Beyond This Horizon is a novel of an economic utopia, but as is inherent in most of Heinlein's stories, there are a couple of serpents. The search for meaning in life is more important, as genetic engineering has wiped out physical suffering, emotional suffering becomes more acceptable. Any shortcomings in an individual generate suffering for that person. Seeking fulfillment is an end unto itself, and producing genetically engineered "perfect" offspring is a social requirement. Heinlein presents a plethora of philosophical beliefs mixed with hard science, with particular emphasis on reincarnation and genetics in this story.

The Man Who Sold the Moon is an application of basic late 19th and early 20th Century American economic theory to science fiction. Delos David Harriman is the embodiment of what Heinlein sees as a future example of the 19th Century "Robber Barons" of the American economy. Successful with everything he does, Harriman has enough credibility to gain sufficient financial backing to send a man to the moon and back. Mixing a little economic, social and political intrigue, completed with some financial underhandedness, Harriman proves it can be done and with that success, pushes humankind out to colonise the moon. In many ways, this story embodies the same sort of mythological adventurous American spirit now found in the histories of westward expansion and land grabbing. It is also a salutary and sobering look at what success can mean for the individual. All Harriman wants to do is go to the moon himself, but his success prevents him from doing so. His business partners gang up on him and prevent him from leaving the Earth, until he finally gets to make the trip himself, the last, and for him the most rewarding, act of his long life.

The Green Hills of Earth is a story in a very different vein than the other two.
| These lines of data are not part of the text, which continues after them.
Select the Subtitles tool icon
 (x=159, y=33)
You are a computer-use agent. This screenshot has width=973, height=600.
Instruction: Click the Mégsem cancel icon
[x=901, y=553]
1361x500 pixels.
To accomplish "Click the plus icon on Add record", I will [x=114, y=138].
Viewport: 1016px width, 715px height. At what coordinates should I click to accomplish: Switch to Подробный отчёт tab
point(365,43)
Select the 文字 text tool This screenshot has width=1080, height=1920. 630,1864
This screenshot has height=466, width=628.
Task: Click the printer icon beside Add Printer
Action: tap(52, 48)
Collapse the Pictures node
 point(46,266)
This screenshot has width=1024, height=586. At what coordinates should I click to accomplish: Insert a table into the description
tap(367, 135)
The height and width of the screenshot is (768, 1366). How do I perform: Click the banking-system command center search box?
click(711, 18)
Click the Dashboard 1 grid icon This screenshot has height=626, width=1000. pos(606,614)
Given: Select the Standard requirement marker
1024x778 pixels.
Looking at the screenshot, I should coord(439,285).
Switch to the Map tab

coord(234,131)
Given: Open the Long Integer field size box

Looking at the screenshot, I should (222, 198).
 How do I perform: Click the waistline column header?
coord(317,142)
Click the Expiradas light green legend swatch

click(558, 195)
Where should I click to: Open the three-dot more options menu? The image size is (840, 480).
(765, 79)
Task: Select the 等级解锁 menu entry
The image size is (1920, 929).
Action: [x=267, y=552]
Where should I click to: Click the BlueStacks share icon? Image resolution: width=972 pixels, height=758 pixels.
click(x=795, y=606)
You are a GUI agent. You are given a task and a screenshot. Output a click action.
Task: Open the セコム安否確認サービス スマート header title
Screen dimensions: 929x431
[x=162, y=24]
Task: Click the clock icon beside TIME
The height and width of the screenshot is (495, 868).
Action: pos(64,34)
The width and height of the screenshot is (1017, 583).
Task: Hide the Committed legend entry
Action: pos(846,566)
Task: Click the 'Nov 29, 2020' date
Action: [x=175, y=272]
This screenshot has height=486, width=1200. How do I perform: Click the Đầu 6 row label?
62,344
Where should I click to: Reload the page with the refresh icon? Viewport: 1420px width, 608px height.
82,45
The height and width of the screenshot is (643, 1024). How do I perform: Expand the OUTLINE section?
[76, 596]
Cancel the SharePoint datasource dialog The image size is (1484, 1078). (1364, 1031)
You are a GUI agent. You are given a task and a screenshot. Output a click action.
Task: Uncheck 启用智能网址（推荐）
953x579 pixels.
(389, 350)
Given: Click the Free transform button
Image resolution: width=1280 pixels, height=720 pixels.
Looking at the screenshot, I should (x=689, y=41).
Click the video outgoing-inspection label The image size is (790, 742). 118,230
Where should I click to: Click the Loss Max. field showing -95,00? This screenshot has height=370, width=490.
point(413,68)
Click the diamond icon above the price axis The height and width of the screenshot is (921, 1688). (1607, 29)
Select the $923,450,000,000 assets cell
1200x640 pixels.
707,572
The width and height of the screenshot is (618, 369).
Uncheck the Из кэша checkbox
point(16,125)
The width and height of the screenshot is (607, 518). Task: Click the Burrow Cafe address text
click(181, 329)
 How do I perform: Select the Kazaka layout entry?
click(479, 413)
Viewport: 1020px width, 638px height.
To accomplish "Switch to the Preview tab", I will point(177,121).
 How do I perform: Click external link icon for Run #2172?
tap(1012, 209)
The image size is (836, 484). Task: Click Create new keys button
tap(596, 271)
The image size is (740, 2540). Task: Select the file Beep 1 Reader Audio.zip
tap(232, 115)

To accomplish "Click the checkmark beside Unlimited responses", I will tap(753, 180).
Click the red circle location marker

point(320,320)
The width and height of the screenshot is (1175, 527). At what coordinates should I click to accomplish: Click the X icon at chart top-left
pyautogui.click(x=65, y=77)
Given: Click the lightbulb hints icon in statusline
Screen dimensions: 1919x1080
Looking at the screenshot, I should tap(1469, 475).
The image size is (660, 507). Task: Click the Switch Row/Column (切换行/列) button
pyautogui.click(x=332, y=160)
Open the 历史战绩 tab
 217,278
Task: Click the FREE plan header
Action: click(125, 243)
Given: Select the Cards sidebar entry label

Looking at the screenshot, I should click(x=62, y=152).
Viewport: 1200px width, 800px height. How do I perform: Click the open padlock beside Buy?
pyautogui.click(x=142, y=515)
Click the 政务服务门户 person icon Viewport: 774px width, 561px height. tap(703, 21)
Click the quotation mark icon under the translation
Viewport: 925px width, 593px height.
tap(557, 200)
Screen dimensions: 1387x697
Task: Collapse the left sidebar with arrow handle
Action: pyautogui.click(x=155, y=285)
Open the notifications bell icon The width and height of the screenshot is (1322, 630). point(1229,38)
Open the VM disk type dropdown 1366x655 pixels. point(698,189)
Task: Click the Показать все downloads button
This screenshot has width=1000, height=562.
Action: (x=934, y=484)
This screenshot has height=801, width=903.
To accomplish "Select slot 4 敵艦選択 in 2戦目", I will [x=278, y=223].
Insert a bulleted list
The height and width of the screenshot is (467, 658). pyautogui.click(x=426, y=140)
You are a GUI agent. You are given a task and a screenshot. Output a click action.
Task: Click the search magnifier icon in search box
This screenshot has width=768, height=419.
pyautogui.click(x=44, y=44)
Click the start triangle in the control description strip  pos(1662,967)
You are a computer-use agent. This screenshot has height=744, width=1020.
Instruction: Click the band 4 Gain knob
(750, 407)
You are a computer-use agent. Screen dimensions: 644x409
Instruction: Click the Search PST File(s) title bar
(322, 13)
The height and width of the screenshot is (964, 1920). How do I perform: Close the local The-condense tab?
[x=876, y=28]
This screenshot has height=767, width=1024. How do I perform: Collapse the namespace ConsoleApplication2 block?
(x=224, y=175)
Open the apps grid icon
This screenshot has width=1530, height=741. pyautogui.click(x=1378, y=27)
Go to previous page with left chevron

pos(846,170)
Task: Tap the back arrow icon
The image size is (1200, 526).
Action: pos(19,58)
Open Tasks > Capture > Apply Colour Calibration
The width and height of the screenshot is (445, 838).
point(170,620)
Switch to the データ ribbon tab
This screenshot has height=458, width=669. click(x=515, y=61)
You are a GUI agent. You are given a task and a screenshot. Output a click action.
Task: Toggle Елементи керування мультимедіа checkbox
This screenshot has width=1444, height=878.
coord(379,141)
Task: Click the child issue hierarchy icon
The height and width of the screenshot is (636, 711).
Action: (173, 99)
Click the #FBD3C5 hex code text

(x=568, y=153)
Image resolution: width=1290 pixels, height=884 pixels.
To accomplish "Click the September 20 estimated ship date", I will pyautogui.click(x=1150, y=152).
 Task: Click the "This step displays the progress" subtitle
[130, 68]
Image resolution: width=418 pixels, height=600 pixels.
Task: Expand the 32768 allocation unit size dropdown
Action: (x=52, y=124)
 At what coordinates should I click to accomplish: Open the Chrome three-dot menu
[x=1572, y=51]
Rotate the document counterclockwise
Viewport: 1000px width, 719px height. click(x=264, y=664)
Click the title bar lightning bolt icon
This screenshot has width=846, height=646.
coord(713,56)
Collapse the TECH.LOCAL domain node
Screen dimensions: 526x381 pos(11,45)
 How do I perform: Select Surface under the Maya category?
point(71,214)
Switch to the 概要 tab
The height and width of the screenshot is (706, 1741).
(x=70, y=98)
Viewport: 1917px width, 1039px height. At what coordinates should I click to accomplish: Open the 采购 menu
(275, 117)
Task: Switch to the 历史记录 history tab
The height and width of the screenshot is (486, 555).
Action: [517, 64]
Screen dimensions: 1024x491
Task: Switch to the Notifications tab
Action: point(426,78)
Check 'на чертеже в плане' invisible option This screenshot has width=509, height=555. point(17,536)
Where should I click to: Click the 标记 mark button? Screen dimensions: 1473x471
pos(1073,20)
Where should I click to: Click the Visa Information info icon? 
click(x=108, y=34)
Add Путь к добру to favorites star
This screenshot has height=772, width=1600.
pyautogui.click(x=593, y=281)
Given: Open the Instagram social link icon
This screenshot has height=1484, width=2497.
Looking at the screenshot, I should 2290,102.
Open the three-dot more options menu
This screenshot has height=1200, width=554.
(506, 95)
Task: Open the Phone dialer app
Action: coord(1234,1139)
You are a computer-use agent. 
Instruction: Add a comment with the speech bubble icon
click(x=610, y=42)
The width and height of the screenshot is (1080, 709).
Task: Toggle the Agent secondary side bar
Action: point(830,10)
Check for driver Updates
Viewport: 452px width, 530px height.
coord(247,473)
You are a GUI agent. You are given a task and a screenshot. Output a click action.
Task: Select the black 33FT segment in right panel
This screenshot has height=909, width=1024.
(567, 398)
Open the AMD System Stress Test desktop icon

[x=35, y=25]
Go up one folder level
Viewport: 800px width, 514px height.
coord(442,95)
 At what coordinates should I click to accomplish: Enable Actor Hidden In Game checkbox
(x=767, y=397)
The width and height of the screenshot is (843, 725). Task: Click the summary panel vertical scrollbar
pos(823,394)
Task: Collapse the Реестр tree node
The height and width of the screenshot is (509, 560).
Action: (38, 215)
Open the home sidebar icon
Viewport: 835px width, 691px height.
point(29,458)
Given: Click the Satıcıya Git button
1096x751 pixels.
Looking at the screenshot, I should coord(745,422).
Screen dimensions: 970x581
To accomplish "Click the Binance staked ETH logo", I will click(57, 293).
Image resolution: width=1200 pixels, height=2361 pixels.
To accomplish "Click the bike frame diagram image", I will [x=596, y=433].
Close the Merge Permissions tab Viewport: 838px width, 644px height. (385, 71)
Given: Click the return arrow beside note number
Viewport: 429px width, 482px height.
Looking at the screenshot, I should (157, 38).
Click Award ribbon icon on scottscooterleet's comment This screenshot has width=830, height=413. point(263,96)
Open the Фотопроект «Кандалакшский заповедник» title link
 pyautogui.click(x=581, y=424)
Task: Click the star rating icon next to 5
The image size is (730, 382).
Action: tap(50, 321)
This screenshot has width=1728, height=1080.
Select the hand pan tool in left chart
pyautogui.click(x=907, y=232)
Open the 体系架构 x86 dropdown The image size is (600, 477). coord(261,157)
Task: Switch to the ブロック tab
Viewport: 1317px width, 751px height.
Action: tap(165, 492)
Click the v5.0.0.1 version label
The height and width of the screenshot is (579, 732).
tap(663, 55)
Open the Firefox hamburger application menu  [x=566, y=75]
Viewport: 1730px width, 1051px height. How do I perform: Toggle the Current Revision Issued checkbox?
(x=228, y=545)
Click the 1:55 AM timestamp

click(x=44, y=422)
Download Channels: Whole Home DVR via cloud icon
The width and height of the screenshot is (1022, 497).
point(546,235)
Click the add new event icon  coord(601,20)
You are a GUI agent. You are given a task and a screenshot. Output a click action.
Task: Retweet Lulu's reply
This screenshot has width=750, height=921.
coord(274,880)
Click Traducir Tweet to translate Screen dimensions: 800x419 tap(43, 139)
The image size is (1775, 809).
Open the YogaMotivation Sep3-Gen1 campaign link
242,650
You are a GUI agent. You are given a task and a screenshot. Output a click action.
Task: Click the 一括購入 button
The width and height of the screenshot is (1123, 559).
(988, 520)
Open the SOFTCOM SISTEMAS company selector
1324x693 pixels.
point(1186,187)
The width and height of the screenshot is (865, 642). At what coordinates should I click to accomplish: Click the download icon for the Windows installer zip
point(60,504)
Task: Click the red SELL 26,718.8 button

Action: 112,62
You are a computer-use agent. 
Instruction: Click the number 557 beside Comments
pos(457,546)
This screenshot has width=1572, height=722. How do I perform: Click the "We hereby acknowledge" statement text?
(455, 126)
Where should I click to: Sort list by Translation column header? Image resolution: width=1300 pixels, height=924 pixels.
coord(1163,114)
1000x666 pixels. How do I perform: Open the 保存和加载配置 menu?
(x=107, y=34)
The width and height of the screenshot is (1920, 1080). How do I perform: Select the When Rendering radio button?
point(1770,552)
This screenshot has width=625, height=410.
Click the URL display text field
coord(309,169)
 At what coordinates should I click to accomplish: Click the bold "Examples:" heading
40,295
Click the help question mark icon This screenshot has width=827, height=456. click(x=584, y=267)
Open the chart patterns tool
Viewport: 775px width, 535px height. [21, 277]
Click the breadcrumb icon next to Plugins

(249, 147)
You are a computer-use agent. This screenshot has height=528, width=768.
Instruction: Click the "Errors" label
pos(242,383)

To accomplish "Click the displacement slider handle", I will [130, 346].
Space travel is well established, commonplace, the "hero" of this story is a blind minstrel. Like the minstrels of another era, "Noisy" Rhysling travels the space lanes writing and performing his songs. Rhysling is tolerated as he was a former spaceman himself, and his musical talents are his stock in trade. Realising he is dying, Rhysling is returning to Earth, his birthplace to be buried under those green hills. Trouble develops in the spaceship's engines and to fix it, is certain death for the repairman. Knowing his time is limited, and still having the required skill set, Rhysling volunteers to fix the problem. While he is in the engine room, Rhysling maintains a chat with the bridge crew, and in his reveries, begins to write the final incarnation of the song that has been with him for a long time, ″The Green Hills of Earth″. In saving the ship, Rhysling is the hero of the day and the song becomes the anthem of a new age. While the idea of the "Green Hills of Earth" was not Heinlein's, it was C.L.Moore who used the idea first, and along with her then husband, Henry Kuttner, gave it some background across several of their own works, it was Heinlein that refined its origin with this story.

Overview

These stories each hold a special element that underpins the perception of Heinlein as a truly great SF writer. At the time of original publications of these stories, SciFi was the lunatic fringe of authorship, laughed at, at best, scorned and derided at worst. Consider though, the themes. Genetic engineering was not "invented" by Heinlein, stories of "Ubermensch" had been around for decades, but it was brought to the heart of a society for the first time by Heinlein. Harriman may be a mixture of Vanderbilt, Carnegie and Morgan, but can still be identified as having a much grander vision along with someone like Elon Musk. Music has always been a part of human culture. From the most primitive to the most sophisticated cultures, music can bind and identify a culture or sub-culture. In the future, perhaps the most rarified sub-culture will be the men and women who ply our spaceways, and who's to say there will not be a Rhysling who will give all the people of Earth a new anthem? It is the fact that Heinlein identified these common threads in all human societies that marks him out as a master of his craft.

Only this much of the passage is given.